Note
Access to this page requires authorization. You can try signing in or changing directories.
Access to this page requires authorization. You can try changing directories.
The ONNX Runtime shipped with Windows ML allows apps to run inference on ONNX models locally.
Creating an inference session
The APIs are the same as when using ONNX Runtime directly. For example, to create an inference session:
// Create inference session using compiled model
using InferenceSession session = new(compiledModelPath, sessionOptions);
We suggest reading the ONNX Runtime docs for more info about how to use the ONNX Runtime APIs within Windows ML. Model inference code will be different for every model.
Compile models
Before using an ONNX model in an inference session, it often must be compiled into an optimized representation that can be executed efficiently on the device's underlying hardware.

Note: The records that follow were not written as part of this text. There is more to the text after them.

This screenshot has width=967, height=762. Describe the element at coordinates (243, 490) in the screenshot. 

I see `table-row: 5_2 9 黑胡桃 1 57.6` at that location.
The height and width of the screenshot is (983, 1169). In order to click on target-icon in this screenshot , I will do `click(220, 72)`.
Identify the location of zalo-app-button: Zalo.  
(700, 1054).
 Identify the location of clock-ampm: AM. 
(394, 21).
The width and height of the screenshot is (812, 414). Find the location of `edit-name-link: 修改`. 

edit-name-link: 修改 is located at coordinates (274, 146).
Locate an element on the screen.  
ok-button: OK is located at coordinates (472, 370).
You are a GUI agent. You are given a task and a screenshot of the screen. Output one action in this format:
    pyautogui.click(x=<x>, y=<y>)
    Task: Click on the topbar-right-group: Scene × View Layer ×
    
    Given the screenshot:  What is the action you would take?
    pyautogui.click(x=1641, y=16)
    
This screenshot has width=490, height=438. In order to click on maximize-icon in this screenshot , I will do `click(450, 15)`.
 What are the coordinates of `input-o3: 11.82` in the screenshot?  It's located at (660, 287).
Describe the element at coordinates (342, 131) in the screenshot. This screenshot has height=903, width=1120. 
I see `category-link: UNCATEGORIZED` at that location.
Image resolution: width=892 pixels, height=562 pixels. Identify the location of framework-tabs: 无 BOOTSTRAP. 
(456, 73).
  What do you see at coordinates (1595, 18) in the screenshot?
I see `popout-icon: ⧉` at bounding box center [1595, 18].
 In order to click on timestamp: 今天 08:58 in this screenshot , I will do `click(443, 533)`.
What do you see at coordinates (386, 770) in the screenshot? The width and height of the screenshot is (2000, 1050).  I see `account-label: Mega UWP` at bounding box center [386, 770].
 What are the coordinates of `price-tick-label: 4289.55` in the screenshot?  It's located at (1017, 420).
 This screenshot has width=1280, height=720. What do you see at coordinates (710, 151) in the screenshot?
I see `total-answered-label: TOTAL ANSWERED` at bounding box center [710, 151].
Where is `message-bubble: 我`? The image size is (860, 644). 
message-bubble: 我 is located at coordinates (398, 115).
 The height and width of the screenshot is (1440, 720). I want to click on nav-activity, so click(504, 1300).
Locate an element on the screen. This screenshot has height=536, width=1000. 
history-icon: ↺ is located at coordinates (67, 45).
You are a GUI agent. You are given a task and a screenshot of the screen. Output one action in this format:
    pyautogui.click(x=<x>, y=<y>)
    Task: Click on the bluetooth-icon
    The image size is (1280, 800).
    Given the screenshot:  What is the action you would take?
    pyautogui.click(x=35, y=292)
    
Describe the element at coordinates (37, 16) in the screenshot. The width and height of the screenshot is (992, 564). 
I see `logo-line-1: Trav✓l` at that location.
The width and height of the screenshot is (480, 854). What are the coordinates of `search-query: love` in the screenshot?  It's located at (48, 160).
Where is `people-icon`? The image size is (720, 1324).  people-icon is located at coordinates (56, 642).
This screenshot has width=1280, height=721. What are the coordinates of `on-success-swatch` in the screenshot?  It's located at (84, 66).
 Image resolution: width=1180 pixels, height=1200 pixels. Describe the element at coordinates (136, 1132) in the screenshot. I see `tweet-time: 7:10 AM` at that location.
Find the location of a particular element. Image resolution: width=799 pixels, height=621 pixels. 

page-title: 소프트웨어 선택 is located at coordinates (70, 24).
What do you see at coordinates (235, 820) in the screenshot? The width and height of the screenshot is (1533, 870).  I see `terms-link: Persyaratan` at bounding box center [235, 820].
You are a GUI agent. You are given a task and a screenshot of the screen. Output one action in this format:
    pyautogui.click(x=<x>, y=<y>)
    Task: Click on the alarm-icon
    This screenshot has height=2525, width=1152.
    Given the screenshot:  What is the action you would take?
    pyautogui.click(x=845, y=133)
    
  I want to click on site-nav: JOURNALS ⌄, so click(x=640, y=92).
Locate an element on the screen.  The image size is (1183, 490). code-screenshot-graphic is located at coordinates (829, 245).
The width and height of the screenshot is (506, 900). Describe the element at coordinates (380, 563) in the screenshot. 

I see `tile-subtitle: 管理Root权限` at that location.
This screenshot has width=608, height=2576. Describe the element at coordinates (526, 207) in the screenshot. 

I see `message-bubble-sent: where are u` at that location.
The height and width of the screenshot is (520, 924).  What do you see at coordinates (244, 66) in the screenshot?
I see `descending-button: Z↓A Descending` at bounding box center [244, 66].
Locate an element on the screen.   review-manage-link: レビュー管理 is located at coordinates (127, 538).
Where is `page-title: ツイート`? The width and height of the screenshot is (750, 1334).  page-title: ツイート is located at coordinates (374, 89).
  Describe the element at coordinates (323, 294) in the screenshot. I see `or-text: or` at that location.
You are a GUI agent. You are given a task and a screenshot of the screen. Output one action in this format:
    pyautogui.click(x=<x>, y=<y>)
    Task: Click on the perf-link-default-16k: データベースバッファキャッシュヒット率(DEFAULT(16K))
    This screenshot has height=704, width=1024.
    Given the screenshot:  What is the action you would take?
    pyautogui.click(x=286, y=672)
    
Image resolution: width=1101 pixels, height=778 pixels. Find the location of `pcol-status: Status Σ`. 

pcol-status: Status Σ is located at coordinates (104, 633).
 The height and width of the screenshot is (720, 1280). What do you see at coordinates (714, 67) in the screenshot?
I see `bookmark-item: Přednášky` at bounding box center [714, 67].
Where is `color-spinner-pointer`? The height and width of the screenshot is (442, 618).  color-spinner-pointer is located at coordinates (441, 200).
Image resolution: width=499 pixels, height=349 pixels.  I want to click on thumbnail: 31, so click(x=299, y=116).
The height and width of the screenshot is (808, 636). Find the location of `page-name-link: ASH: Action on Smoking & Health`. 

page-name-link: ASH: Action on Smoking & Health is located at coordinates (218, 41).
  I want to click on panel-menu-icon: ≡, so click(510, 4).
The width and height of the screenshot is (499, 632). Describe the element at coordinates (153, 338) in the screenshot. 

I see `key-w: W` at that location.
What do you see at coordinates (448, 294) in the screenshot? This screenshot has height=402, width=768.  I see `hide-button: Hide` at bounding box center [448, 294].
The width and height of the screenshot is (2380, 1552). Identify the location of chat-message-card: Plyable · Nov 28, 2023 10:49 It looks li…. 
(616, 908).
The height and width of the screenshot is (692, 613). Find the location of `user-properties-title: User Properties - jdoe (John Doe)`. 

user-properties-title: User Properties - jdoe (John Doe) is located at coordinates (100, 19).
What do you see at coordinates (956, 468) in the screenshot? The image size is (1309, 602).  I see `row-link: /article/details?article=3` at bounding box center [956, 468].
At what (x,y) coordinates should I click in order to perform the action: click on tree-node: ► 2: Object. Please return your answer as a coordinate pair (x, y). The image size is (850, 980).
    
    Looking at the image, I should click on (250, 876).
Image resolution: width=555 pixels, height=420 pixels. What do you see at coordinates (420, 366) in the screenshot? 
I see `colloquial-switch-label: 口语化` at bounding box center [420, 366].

As of ONNX Runtime 1.22, there are new APIs that better encapsulate the compilation steps. More details are available in the ONNX Runtime compile documentation (see OrtCompileApi struct).
// Prepare compilation options
OrtModelCompilationOptions compileOptions = new(sessionOptions);
compileOptions.SetInputModelPath(modelPath);
compileOptions.SetOutputModelPath(compiledModelPath);
// Compile the model
compileOptions.CompileModel();
Note
Compilation can take several minutes to complete. So that any UI remains responsive, consider doing this as a background operation in your application.
Tip
For optimal performance, compile your models once and reuse the compiled version. Store compiled models in your app's local data folder for subsequent runs. Note that updates to the EPs or runtime might require recompiling.